Copy out the material starting at the line containing "This screenshot has width=1000, height=600." and ending at the line containing "click(x=187, y=351)", requests included. Scale every click coordinate in the answers by 1.6, rounding to whole numbers with halves rounded up.
# # #
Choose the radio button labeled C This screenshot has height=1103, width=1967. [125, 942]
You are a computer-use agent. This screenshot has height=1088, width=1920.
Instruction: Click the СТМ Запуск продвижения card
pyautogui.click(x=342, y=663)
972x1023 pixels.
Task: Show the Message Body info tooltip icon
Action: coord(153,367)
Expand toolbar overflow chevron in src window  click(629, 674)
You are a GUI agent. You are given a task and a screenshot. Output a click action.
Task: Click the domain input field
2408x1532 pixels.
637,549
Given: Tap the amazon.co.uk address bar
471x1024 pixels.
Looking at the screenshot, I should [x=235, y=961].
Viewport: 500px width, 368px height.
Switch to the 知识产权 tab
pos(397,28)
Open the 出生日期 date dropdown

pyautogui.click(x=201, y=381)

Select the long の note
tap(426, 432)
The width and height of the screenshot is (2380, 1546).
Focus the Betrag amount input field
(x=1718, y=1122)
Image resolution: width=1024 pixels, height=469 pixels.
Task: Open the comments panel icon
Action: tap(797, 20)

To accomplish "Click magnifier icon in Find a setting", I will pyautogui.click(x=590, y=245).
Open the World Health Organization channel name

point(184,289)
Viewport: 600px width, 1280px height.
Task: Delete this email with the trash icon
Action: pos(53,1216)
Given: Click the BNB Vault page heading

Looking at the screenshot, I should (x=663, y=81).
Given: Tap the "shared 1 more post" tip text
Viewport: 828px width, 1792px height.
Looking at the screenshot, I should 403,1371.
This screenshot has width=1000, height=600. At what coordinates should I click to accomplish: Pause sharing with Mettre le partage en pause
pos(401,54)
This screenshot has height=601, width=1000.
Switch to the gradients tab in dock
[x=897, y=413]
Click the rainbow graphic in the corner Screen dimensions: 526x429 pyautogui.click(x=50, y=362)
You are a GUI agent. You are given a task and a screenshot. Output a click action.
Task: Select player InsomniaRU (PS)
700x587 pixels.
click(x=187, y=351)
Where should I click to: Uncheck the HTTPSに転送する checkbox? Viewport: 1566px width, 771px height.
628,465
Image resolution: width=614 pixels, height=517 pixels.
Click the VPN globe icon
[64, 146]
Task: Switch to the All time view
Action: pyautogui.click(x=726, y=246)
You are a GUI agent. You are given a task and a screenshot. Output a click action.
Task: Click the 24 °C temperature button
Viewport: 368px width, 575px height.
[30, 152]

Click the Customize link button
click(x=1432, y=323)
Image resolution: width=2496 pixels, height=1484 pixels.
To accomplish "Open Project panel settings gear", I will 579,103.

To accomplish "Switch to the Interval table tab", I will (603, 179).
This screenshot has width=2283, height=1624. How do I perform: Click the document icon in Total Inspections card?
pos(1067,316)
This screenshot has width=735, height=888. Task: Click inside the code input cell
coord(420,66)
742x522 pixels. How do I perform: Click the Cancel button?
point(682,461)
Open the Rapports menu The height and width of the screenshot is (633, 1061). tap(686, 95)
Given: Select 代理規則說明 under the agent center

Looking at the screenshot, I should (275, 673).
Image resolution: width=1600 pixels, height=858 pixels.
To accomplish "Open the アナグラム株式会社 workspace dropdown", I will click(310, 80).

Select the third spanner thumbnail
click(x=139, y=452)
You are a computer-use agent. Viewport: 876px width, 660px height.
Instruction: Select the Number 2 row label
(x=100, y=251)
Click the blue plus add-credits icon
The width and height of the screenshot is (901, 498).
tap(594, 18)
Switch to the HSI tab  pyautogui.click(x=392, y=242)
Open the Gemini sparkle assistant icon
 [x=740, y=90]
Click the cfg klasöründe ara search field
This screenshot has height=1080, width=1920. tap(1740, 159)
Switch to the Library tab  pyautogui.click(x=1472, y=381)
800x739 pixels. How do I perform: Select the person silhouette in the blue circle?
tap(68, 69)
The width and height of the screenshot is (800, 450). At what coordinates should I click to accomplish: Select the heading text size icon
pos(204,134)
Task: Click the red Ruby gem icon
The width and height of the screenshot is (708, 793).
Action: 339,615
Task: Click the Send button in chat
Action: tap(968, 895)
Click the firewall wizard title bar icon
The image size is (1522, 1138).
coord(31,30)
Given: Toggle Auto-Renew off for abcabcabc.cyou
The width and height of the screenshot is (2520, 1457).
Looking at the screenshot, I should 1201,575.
# # #
• _Full response_:
This screenshot has width=1000, height=600. At what coordinates should I click to accomplish: Pause sharing with Mettre le partage en pause
pos(642,86)
This screenshot has height=601, width=1000.
Switch to the gradients tab in dock
[x=1435, y=661]
Click the rainbow graphic in the corner Screen dimensions: 526x429 pyautogui.click(x=80, y=579)
You are a GUI agent. You are given a task and a screenshot. Output a click action.
Task: Select player InsomniaRU (PS)
700x587 pixels.
click(x=299, y=562)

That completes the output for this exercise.